> [WHAT NEEDS TO BE DONE] Transcribe the records underneath word for word, and leave no line out.

> [ENTRIES SUPPLIED]
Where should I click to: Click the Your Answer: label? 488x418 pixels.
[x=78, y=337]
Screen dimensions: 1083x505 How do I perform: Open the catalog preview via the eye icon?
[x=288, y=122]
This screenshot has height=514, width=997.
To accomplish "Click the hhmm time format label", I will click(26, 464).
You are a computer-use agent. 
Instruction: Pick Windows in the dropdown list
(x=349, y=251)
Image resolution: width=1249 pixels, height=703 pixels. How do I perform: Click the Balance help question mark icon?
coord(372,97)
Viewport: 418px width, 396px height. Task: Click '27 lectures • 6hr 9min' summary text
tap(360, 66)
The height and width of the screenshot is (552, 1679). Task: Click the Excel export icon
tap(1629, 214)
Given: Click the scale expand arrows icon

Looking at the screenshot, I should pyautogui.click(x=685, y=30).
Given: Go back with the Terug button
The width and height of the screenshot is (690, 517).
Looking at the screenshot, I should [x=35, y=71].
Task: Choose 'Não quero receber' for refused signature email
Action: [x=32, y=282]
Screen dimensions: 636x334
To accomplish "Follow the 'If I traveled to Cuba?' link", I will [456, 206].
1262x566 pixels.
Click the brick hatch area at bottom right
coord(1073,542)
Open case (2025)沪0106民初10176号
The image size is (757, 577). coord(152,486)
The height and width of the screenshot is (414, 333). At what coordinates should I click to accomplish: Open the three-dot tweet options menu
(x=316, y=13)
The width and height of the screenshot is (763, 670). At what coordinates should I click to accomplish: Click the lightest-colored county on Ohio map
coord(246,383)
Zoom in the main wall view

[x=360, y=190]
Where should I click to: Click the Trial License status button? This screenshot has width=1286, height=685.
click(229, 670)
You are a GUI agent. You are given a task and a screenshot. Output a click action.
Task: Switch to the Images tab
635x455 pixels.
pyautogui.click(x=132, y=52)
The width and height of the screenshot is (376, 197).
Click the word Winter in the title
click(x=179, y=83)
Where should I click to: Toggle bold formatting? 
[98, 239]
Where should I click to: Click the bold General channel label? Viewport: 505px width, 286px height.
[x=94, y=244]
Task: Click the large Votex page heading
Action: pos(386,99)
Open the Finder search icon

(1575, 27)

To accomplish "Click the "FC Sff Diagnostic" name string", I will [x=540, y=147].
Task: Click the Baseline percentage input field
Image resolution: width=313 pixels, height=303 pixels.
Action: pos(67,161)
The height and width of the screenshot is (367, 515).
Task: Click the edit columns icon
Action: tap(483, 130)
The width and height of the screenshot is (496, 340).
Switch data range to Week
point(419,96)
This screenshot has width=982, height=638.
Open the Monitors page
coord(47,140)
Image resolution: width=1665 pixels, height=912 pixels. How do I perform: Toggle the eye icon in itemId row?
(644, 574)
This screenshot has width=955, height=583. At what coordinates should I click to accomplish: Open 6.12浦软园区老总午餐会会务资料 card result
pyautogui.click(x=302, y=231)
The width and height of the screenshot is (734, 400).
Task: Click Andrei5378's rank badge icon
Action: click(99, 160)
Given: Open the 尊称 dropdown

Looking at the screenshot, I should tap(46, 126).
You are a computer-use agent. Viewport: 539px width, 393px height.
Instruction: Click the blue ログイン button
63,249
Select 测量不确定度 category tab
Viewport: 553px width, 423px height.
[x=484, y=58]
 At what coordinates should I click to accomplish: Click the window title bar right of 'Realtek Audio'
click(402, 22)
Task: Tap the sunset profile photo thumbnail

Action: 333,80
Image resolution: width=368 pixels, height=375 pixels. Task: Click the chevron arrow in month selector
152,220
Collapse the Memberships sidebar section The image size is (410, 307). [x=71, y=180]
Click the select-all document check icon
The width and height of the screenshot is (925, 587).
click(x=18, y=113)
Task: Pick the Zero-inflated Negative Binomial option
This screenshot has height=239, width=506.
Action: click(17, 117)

> [TASK OUTPUT]
Where should I click to: Click the Your Answer: label? 488x418 pixels.
[x=78, y=337]
Screen dimensions: 1083x505 How do I perform: Open the catalog preview via the eye icon?
[x=288, y=122]
This screenshot has height=514, width=997.
To accomplish "Click the hhmm time format label", I will click(26, 464).
You are a computer-use agent. 
Instruction: Pick Windows in the dropdown list
(x=349, y=251)
Image resolution: width=1249 pixels, height=703 pixels. How do I perform: Click the Balance help question mark icon?
coord(372,97)
Viewport: 418px width, 396px height. Task: Click '27 lectures • 6hr 9min' summary text
tap(360, 66)
The height and width of the screenshot is (552, 1679). Task: Click the Excel export icon
tap(1629, 214)
Given: Click the scale expand arrows icon

Looking at the screenshot, I should pyautogui.click(x=685, y=30).
Given: Go back with the Terug button
The width and height of the screenshot is (690, 517).
Looking at the screenshot, I should [x=35, y=71].
Task: Choose 'Não quero receber' for refused signature email
Action: [x=32, y=282]
Screen dimensions: 636x334
To accomplish "Follow the 'If I traveled to Cuba?' link", I will [456, 206].
1262x566 pixels.
Click the brick hatch area at bottom right
coord(1073,542)
Open case (2025)沪0106民初10176号
The image size is (757, 577). coord(152,486)
The height and width of the screenshot is (414, 333). At what coordinates should I click to accomplish: Open the three-dot tweet options menu
(x=316, y=13)
The width and height of the screenshot is (763, 670). At what coordinates should I click to accomplish: Click the lightest-colored county on Ohio map
coord(246,383)
Zoom in the main wall view

[x=360, y=190]
Where should I click to: Click the Trial License status button? This screenshot has width=1286, height=685.
click(229, 670)
You are a GUI agent. You are given a task and a screenshot. Output a click action.
Task: Switch to the Images tab
635x455 pixels.
pyautogui.click(x=132, y=52)
The width and height of the screenshot is (376, 197).
Click the word Winter in the title
click(x=179, y=83)
Where should I click to: Toggle bold formatting? 
[98, 239]
Where should I click to: Click the bold General channel label? Viewport: 505px width, 286px height.
[x=94, y=244]
Task: Click the large Votex page heading
Action: pos(386,99)
Open the Finder search icon

(1575, 27)

To accomplish "Click the "FC Sff Diagnostic" name string", I will [x=540, y=147].
Task: Click the Baseline percentage input field
Image resolution: width=313 pixels, height=303 pixels.
Action: pos(67,161)
The height and width of the screenshot is (367, 515).
Task: Click the edit columns icon
Action: tap(483, 130)
The width and height of the screenshot is (496, 340).
Switch data range to Week
point(419,96)
This screenshot has width=982, height=638.
Open the Monitors page
coord(47,140)
Image resolution: width=1665 pixels, height=912 pixels. How do I perform: Toggle the eye icon in itemId row?
(644, 574)
This screenshot has width=955, height=583. At what coordinates should I click to accomplish: Open 6.12浦软园区老总午餐会会务资料 card result
pyautogui.click(x=302, y=231)
The width and height of the screenshot is (734, 400).
Task: Click Andrei5378's rank badge icon
Action: click(99, 160)
Given: Open the 尊称 dropdown

Looking at the screenshot, I should tap(46, 126).
You are a computer-use agent. Viewport: 539px width, 393px height.
Instruction: Click the blue ログイン button
63,249
Select 测量不确定度 category tab
Viewport: 553px width, 423px height.
[x=484, y=58]
 At what coordinates should I click to accomplish: Click the window title bar right of 'Realtek Audio'
click(402, 22)
Task: Tap the sunset profile photo thumbnail

Action: 333,80
Image resolution: width=368 pixels, height=375 pixels. Task: Click the chevron arrow in month selector
152,220
Collapse the Memberships sidebar section The image size is (410, 307). [x=71, y=180]
Click the select-all document check icon
The width and height of the screenshot is (925, 587).
click(x=18, y=113)
Task: Pick the Zero-inflated Negative Binomial option
This screenshot has height=239, width=506.
Action: click(17, 117)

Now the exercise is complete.